Wealthy Men Who Have a Big Stock of
Guns on Hand in Gun Storage Rooms.
"All here for repairs?" I inquired.
"Oh, no," replied one of the bonny Scots, shutting his lips tightly immediately afterward, as if to prevent any secrets from escaping.
"What are they here for, then?" I persisted.
"On storage," said the second Scotchman. "We take fine guns on storage, keep them in good repair and send them to the owners when they get ready for them."
It is the only place of the kind in New York and probably in the country. Even in Europe it is a question whether such a thing exists. The wealthy gentlemen and nobles who have large country estates on the continent and in England have, so to speak, their private arsenals and armorers. Here they keep their firearms, certain plate for that they will be preserved and ready for use at any time. They can well afford to do this, as they need not go far to do their shooting, and may have occasion to do it at a very short notice.

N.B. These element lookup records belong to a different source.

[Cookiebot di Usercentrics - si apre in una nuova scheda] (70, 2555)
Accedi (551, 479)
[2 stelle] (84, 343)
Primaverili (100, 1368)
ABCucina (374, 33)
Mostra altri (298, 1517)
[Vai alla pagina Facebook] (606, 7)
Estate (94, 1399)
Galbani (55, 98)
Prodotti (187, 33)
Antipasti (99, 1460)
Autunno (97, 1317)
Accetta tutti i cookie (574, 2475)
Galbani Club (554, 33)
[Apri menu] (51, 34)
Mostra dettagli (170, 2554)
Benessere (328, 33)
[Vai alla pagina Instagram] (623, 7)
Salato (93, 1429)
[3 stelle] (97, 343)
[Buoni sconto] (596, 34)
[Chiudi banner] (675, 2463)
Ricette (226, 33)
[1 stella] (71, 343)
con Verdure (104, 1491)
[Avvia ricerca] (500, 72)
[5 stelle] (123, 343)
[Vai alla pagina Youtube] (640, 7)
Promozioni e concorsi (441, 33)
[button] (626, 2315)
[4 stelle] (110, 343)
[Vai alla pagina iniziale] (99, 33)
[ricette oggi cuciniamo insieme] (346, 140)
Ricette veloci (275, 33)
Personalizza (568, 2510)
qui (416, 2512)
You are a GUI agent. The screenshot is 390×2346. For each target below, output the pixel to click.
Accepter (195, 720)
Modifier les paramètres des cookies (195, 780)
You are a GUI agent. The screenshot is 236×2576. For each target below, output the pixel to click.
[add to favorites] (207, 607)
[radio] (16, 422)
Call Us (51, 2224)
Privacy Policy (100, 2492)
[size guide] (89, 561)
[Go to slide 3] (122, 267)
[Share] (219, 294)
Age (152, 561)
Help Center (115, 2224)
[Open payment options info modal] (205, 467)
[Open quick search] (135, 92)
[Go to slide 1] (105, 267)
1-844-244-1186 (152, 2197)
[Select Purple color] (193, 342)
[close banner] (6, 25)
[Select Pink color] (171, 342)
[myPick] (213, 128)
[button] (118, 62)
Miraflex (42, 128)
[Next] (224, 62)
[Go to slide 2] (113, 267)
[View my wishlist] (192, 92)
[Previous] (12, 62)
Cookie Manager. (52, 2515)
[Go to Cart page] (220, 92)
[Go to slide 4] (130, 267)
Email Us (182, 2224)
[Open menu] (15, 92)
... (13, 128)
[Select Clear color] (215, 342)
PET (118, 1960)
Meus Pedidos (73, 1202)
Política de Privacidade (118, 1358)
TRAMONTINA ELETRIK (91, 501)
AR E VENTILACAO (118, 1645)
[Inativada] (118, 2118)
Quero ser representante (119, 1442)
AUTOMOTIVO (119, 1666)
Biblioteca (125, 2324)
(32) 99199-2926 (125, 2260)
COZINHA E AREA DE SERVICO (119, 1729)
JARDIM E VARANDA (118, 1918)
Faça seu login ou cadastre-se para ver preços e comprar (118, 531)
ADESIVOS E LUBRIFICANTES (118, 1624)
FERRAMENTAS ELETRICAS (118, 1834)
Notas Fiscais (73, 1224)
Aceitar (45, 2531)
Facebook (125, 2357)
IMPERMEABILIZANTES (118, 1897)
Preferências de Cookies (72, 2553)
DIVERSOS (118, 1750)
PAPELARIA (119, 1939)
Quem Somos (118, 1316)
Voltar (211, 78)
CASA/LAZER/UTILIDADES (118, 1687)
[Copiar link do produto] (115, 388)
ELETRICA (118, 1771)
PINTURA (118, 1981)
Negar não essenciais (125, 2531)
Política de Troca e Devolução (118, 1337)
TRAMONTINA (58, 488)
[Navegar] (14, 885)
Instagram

In this country, however, where large estates stocked with game are unknown and a shooting trip takes time and preparation, such private arsenals are not needed. Even the wealthiest and most extravagant do not find it necessary to employ private armorers, and most sportsmen take delight in cleaning and putting away their own guns. Some though, who have great demands upon their time either because of social or business cares, cannot afford or do not care to bother with the work, and it is for them that this gun storage business was begun by the two Scotch brothers.
As they are first class workmen and very independent, only the wealthy sportsmen can afford to deal with them. They have conducted this business for many years, and in that time have been associated with all the prominent New Yorkers of sporting proclivities and have learned a great many of their characteristics. The trust reposed in them is very great, as the guns are all valuable and are sometimes left for years. Such is the case, for instance, with some of the firearms belonging to James Gordon Bennett, the proprietor of The Herald. The dueling pistols which this gentleman intended to use in his famous encounter with Fred May have lain in their leather case on a shelf in the storage room on University place for several years.--New York Mail and Express.